The institution said it is concerned about the number of staff, students, and ad hoc contract workers who have tested positive for Covid-19 since the commencement of the national lockdown.
“We believe that the policy will be a contributing factor in encouraging the entire university community to make the responsible decision to vaccinate,” said Petersen.
Although the policy does not force anyone to vaccinate, it is aimed at restricting campus access to vaccinated persons, while at the same time considering applications for exemption based on medical and religious grounds, natural immunity objections, other legally acceptable exemptions, or those participating in clinical trials approved by the SA Health Products Regulatory Authority (Sahpra).
Employee and Student Vaccination Exemption Committees will evaluate applications for exemption. These committees will operate independently, and will include medical, religious, legal and psychology experts.
Vaccinated persons will be required to upload their vaccination certificates on an electronic platform to obtain access to campus.
Staff, ad hoc contract workers, and students who are not vaccinated, who do not have an approved exemption or deferral, and who do not have a Sars Covid-19 PCR negative result that is not older than a week, will not be allowed access to the campuses or facilities.
Only vaccinated students will be allowed to access on-campus accommodation.
Students who are not vaccinated by February 14, 2022, will not be prevented from registering for the academic year, but can only access the campus if vaccinated or granted an exemption.

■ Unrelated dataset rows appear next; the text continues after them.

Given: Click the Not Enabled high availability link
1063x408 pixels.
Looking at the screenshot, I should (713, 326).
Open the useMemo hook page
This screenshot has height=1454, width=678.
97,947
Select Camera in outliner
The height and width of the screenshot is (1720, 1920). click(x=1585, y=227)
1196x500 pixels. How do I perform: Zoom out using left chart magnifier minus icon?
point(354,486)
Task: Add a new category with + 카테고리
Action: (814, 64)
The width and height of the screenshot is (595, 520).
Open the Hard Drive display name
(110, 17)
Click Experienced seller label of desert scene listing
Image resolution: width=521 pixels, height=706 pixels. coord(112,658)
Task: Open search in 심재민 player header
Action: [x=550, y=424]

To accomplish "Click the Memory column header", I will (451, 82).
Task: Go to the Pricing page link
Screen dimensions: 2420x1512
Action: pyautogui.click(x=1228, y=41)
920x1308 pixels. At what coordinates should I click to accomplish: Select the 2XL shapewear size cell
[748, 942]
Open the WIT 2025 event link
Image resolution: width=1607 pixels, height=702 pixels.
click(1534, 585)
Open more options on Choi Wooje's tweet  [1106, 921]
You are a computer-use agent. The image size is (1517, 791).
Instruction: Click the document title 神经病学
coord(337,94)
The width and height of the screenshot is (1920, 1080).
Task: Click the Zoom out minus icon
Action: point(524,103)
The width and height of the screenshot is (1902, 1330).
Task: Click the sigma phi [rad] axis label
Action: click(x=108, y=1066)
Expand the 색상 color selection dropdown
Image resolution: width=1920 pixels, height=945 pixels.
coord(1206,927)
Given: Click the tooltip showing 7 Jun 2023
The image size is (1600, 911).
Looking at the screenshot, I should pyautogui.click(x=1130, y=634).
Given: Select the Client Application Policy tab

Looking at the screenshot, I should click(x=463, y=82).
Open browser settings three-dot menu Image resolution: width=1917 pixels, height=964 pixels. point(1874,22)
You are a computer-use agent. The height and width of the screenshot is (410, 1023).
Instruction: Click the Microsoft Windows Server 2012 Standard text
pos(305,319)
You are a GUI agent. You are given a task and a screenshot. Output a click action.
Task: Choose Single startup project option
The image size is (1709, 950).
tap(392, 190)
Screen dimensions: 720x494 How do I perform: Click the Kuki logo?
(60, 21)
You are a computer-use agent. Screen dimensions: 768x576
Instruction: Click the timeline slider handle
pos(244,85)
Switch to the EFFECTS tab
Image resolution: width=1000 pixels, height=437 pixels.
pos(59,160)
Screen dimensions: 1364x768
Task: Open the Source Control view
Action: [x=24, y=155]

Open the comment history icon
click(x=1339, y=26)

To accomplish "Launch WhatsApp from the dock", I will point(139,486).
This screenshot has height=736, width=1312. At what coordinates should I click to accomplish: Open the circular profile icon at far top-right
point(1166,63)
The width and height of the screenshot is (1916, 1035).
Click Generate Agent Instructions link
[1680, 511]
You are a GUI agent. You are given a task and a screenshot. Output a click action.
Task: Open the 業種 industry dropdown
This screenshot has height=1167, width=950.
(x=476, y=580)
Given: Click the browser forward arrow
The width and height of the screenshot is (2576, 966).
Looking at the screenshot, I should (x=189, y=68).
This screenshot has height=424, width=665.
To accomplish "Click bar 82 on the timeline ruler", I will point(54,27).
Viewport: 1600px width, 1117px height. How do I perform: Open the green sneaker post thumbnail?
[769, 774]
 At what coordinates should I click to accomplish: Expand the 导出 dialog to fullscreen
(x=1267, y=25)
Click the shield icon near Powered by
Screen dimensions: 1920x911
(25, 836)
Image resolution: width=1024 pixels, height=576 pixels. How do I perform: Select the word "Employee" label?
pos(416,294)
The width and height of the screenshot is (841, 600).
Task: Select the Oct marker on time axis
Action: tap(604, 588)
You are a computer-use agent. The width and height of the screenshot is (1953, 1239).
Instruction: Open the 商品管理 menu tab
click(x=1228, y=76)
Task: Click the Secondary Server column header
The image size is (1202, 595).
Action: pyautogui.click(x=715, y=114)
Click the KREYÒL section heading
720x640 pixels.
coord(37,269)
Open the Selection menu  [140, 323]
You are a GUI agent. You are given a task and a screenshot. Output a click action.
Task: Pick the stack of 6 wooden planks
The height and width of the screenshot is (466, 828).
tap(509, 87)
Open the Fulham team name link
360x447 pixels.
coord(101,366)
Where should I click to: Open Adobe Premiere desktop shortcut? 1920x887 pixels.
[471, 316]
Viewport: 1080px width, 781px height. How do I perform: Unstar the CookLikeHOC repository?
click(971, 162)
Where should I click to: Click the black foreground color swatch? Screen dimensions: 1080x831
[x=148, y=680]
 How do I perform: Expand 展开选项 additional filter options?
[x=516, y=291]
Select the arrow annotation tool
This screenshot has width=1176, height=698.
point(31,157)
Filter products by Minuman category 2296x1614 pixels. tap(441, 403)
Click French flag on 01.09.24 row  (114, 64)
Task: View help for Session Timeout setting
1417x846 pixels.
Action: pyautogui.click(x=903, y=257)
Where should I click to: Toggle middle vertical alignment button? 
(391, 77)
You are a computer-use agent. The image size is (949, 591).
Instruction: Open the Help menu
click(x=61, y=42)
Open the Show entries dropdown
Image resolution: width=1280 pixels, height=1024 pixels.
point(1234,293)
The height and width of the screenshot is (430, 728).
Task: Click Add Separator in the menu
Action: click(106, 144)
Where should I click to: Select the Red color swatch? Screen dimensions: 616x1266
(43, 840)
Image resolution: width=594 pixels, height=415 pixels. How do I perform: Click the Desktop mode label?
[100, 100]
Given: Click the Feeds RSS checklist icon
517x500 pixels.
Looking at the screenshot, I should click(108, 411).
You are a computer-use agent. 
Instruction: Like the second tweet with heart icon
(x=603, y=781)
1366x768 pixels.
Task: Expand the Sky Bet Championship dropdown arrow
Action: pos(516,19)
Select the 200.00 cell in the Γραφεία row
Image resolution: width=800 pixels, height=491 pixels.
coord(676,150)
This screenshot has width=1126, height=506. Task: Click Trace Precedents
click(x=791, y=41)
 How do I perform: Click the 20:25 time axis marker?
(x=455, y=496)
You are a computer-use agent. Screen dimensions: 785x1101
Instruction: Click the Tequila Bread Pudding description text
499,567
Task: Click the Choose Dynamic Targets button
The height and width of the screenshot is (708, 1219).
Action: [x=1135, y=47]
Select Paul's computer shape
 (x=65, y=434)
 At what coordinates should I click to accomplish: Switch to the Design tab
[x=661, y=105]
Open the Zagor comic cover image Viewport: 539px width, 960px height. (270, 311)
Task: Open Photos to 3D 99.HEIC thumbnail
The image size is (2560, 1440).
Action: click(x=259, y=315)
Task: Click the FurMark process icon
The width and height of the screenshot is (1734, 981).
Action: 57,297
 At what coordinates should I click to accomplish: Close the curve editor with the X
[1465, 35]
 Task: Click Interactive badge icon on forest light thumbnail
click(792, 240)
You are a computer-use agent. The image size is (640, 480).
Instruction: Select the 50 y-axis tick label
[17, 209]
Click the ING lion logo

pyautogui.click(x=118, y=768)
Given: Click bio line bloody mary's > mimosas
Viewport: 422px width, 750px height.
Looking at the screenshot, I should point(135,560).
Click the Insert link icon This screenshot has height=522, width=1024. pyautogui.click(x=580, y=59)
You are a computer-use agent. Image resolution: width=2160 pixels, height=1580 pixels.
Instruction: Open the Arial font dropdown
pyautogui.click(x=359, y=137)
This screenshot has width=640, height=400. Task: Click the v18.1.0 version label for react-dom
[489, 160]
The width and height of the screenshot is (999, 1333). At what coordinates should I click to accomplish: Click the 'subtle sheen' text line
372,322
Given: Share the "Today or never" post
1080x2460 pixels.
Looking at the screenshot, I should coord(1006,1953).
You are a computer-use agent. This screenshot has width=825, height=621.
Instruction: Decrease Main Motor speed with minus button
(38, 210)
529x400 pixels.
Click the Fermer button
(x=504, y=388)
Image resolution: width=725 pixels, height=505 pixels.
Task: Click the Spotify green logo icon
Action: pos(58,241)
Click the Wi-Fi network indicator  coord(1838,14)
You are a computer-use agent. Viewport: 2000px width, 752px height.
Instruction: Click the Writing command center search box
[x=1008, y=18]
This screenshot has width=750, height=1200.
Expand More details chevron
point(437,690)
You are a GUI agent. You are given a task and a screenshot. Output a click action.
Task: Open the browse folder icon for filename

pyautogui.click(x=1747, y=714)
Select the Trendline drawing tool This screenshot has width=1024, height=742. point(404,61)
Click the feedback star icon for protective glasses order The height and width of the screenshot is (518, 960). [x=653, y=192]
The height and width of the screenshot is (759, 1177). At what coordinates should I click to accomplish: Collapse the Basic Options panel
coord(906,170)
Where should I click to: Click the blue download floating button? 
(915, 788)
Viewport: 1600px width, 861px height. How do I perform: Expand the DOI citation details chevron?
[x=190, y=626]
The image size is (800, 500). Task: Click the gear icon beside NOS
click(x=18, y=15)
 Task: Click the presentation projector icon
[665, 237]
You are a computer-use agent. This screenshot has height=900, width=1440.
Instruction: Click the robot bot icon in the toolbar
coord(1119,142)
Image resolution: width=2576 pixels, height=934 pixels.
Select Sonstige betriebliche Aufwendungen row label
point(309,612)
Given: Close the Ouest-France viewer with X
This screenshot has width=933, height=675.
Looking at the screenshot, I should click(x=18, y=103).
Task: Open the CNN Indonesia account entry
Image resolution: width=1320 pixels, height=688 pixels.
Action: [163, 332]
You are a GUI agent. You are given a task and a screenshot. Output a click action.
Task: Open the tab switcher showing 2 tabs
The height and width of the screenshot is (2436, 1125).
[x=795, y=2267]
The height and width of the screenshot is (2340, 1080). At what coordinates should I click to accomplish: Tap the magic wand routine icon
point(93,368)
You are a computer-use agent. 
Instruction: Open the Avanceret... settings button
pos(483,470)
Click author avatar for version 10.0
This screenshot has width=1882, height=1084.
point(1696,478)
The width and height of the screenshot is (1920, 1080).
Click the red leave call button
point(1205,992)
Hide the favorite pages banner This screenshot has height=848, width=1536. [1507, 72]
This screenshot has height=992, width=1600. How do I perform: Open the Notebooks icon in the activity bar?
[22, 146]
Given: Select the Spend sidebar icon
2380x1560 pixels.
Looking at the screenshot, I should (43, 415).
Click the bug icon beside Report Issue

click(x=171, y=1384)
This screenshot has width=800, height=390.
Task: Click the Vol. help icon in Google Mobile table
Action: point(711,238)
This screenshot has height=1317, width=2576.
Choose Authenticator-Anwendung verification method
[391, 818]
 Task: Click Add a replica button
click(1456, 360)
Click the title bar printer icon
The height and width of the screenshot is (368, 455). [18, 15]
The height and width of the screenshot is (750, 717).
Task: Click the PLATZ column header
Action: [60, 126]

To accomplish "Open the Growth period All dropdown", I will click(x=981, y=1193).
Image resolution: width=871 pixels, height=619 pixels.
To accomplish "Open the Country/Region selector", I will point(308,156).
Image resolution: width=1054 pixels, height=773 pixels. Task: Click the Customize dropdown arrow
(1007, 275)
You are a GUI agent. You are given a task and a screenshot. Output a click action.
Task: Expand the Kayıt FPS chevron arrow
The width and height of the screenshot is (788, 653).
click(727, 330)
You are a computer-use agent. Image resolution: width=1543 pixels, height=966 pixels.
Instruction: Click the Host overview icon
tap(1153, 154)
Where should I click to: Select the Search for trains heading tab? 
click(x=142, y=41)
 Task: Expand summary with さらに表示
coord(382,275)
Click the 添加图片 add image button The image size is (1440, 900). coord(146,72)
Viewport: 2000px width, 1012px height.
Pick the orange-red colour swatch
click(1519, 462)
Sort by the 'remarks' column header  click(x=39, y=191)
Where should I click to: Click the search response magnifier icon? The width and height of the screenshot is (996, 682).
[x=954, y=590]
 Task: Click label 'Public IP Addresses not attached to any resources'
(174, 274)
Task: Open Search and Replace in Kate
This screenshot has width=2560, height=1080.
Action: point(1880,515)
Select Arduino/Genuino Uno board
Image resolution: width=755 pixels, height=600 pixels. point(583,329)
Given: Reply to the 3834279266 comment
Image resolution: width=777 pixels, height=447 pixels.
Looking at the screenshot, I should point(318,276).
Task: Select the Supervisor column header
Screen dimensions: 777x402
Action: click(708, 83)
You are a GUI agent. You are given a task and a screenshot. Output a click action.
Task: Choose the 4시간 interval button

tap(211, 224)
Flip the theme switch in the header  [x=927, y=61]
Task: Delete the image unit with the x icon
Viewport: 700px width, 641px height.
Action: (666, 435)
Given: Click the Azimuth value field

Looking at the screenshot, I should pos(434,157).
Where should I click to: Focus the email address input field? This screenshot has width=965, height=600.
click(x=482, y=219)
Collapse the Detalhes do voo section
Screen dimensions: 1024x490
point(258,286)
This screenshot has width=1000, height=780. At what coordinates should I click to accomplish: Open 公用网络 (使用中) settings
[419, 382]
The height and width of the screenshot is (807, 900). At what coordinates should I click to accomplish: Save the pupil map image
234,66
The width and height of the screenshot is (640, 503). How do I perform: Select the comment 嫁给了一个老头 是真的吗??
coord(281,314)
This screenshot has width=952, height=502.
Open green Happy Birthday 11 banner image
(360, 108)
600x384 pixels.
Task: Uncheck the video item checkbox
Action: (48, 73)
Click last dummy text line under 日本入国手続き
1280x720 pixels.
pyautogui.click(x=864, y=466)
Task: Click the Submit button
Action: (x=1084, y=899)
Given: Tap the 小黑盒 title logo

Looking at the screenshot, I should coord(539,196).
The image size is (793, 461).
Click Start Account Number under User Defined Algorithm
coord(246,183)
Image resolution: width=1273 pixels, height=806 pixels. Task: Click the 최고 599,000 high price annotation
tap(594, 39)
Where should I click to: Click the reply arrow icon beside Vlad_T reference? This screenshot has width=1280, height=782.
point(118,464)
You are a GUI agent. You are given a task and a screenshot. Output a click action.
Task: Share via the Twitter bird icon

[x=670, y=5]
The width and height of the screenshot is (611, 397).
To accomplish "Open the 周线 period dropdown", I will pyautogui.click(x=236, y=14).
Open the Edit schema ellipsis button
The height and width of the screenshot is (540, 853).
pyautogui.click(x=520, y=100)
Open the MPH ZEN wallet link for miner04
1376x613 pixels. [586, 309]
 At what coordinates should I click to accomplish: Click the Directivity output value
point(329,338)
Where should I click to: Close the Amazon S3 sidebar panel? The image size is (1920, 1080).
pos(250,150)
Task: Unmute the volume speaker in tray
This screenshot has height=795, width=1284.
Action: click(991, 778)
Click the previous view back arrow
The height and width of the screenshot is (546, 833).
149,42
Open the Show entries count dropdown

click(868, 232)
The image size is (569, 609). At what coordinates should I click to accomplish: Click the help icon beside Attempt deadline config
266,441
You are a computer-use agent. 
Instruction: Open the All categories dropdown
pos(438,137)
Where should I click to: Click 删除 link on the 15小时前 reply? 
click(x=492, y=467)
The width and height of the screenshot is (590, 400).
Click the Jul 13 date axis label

“The development of the policy was consulted widely with relevant internal stakeholders, among others, the university’s Senate, supporting it with an overwhelming 84%. The university also followed due process by referring the proposed policy to all its governance structures for consultation – including obtaining opinions from reputable legal firms in the country,” said Prof Petersen.
According to Petersen, the UFS has conducted a thorough risk assessment of the implementation of the policy, and a contingency plan is in place that will be implemented in the absence of full implementation of the policy.
“We will consider following a flexible approach if we initially find that the rate of vaccinations is low. We will work tirelessly with the government to accelerate the rate of vaccinations with the ultimate goal to obtain a high enough level of vaccinations to limit the transmission of the Covid-19 virus and create a safe work and study environment for our staff and students,” he said.